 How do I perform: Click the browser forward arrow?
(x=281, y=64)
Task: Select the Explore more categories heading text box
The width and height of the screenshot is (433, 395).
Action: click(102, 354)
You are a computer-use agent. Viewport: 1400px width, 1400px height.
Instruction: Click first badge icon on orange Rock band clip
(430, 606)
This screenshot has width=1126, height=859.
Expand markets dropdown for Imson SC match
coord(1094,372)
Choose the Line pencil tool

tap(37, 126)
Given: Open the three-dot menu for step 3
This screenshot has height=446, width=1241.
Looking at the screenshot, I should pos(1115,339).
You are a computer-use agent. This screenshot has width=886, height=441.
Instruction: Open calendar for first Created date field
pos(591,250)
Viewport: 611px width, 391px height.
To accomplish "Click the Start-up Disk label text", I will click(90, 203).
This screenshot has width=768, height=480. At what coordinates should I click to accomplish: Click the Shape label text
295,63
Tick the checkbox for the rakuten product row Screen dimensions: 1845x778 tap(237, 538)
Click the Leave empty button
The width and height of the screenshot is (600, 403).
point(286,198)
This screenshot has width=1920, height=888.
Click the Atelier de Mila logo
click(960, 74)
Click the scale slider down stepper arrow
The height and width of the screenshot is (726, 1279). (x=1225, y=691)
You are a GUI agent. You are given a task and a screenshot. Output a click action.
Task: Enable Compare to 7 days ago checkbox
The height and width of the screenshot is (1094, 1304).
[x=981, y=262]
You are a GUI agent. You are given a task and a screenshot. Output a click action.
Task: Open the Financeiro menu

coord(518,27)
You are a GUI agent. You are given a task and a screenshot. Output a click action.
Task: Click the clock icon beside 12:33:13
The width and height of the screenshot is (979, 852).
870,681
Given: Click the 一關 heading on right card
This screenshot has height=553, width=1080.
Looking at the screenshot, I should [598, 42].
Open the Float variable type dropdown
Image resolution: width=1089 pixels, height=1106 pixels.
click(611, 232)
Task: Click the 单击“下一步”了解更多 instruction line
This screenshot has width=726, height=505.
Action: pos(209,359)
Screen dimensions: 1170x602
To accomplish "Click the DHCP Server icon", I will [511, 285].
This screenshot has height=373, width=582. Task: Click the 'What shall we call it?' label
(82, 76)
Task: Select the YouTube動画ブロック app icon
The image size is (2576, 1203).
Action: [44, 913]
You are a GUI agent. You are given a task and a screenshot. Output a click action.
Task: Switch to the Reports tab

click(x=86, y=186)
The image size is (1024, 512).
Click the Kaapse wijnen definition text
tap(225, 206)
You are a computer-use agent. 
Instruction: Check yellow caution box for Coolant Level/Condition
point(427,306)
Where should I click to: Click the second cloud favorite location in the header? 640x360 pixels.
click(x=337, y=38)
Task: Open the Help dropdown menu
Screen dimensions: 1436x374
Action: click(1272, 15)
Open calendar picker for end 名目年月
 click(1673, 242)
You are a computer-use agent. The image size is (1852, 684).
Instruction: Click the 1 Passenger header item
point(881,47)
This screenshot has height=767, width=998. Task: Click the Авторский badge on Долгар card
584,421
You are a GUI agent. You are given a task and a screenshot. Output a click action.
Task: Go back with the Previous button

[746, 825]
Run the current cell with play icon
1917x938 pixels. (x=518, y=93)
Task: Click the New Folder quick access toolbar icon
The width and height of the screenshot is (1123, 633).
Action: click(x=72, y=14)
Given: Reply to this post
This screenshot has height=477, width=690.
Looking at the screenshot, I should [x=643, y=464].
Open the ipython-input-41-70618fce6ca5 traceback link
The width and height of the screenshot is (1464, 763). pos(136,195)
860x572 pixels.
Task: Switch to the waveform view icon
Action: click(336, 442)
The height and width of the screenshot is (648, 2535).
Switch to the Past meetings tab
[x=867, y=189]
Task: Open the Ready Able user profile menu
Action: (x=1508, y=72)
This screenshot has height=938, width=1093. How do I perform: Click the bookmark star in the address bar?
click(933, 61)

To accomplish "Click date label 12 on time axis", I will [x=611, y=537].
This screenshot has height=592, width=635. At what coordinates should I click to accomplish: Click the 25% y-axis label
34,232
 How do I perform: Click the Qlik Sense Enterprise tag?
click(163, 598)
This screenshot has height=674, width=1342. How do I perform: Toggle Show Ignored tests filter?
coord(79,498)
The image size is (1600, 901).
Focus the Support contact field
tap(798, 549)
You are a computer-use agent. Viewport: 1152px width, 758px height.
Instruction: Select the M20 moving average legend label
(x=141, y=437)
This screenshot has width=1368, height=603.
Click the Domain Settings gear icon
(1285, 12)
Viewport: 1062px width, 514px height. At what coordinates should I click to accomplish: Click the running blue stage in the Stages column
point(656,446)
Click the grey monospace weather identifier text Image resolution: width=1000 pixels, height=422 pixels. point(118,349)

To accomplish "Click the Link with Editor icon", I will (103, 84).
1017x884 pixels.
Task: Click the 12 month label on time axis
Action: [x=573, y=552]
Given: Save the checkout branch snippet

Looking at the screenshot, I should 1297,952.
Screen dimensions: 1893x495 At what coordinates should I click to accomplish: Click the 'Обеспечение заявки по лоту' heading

════════════════

| TASK BRIEF |
Only the lines from the one with "How do I perform: Click the Qlik" through the end of the records above are to be copied, exactly as written.

| EXERCISE RESULT |
 How do I perform: Click the Qlik Sense Enterprise tag?
click(163, 598)
This screenshot has height=674, width=1342. How do I perform: Toggle Show Ignored tests filter?
coord(79,498)
The image size is (1600, 901).
Focus the Support contact field
tap(798, 549)
You are a computer-use agent. Viewport: 1152px width, 758px height.
Instruction: Select the M20 moving average legend label
(x=141, y=437)
This screenshot has width=1368, height=603.
Click the Domain Settings gear icon
(1285, 12)
Viewport: 1062px width, 514px height. At what coordinates should I click to accomplish: Click the running blue stage in the Stages column
point(656,446)
Click the grey monospace weather identifier text Image resolution: width=1000 pixels, height=422 pixels. point(118,349)

To accomplish "Click the Link with Editor icon", I will (103, 84).
1017x884 pixels.
Task: Click the 12 month label on time axis
Action: [x=573, y=552]
Given: Save the checkout branch snippet

Looking at the screenshot, I should 1297,952.
Screen dimensions: 1893x495 At what coordinates should I click to accomplish: Click the 'Обеспечение заявки по лоту' heading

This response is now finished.